Het lijkt er vaak op dat het allochtone deel van de gevangenisbevolking meer rechten heeft dan de autochtonen. Als een allochtoon in korte broek naar het sportterrein loopt, krijgt hij in de meeste gevallen geen bemerkingen. Durft een autochtoon in een korte broek tot net boven de knie naar het sportveld gaan, wordt hij verplicht een lange broek te dragen. Zo gebeurt het ook dat bepaalde personen hun “djellabah”, het Marokkaanse slaapkleed, dragen tijdens de “vrije momenten”, zelfs met kap. Als we dan als autochtoon vragen waarom hij of zij wel hun djellabah mogen dragen, wordt ons gezegd dat we ons moeten aanpassen aan de multiculturele samenleving. Wij, die de meeste aanpassingen al verdragen, zoals het ver-islamiseerd voedsel en de Arabische muziek, moeten ons nogmaals aanpassen, omdat we mogelijk racistisch zouden kunnen overkomen.

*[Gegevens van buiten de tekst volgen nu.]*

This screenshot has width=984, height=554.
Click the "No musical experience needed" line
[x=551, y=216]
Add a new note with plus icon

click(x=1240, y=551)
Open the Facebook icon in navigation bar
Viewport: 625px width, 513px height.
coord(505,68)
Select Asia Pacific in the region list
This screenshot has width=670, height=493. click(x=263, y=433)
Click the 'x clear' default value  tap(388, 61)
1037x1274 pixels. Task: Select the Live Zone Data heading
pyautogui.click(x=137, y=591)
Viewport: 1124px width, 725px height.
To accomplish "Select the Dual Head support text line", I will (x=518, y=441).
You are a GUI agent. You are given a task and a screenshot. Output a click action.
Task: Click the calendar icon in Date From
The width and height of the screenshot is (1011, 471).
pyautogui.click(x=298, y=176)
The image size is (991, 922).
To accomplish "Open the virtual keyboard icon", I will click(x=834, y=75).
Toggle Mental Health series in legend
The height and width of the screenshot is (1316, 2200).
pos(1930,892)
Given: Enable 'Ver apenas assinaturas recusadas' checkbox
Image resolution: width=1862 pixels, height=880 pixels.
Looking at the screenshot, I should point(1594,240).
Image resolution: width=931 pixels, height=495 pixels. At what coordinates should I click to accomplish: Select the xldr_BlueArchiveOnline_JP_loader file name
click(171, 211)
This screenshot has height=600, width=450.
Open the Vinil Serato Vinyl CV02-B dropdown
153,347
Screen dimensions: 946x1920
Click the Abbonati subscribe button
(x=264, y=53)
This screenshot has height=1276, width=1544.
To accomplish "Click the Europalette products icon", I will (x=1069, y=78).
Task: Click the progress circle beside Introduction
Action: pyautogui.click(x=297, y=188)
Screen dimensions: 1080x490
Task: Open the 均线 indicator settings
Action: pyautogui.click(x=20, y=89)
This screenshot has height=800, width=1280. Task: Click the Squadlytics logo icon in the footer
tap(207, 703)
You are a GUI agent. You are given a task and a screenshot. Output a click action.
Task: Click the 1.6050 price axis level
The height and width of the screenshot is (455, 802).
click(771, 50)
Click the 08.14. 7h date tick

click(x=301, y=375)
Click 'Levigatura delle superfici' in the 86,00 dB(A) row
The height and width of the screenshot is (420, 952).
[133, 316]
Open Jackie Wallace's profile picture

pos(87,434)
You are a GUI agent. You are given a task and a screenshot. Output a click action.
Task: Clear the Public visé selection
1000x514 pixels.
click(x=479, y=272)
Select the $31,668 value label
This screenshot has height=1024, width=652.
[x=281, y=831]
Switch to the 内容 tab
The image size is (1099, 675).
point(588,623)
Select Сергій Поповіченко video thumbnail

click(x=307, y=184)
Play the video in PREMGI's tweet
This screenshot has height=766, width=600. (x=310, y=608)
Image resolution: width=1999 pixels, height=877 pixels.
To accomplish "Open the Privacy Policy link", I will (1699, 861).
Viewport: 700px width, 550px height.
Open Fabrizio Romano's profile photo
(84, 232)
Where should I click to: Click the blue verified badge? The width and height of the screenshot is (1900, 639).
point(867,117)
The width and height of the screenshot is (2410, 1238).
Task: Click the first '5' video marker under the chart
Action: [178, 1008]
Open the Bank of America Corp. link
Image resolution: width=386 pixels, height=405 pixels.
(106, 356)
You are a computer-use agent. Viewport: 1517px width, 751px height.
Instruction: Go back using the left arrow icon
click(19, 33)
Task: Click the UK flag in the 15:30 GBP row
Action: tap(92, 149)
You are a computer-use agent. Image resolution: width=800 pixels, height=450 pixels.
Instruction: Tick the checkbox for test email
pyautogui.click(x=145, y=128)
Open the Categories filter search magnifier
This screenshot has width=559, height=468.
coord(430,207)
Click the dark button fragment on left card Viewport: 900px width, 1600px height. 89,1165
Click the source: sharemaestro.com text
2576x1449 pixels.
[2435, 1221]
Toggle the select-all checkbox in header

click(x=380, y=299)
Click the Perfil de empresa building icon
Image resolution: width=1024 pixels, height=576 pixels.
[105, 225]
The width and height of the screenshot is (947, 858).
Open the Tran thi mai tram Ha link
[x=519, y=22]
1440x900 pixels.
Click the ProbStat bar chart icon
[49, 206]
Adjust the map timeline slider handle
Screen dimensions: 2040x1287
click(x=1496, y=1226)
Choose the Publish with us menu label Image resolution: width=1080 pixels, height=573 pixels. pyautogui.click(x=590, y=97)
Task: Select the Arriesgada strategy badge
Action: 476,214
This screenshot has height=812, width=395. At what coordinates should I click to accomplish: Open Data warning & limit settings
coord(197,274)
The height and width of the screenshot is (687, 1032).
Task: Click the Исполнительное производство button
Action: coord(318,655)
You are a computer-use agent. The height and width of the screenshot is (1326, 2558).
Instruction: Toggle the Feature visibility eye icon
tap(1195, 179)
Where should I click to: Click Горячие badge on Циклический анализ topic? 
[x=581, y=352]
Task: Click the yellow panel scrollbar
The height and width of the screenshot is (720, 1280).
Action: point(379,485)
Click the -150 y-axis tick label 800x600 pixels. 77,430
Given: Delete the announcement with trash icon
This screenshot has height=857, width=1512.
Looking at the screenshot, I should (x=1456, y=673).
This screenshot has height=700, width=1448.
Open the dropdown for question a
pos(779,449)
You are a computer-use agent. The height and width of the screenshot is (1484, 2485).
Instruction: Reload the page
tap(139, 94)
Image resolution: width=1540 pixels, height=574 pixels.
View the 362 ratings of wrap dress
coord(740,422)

Het lijkt er ook op dat deze Noord Afrikaanse Belgen vaker aan hun dossier kunnen werken bij de PSD of sneller een afspraak krijgen. Soms hebben we de indruk dat we een beroep zouden moeten doen op de vzw Gelijke kansenbeleid of een vzw die zich bezig houdt met de rechten van de minderheidsgroepen, om als echte autochtoon dezelfde rechten te krijgen binnen een Belgische gevangenis als de allochtone gedetineerden. Ook wij, autochtone gedetineerden, hebben recht op werk binnen de gevangenis. Ook wij hebben recht op respect voor onze Belgische cultuur en cultuurbeleving. Ook wij hebben recht op dezelfde faciliteiten, dezelfde toegangsmogelijkheden als onze “gekleurde” inmates. Er wordt vaak verkondigt dat zij die de meeste last of problemen maken, het snelst “bediend” zullen worden. Wij vragen beleefd om minder gediscrimineerd te worden in ons eigen land, onze cultuurbeleving.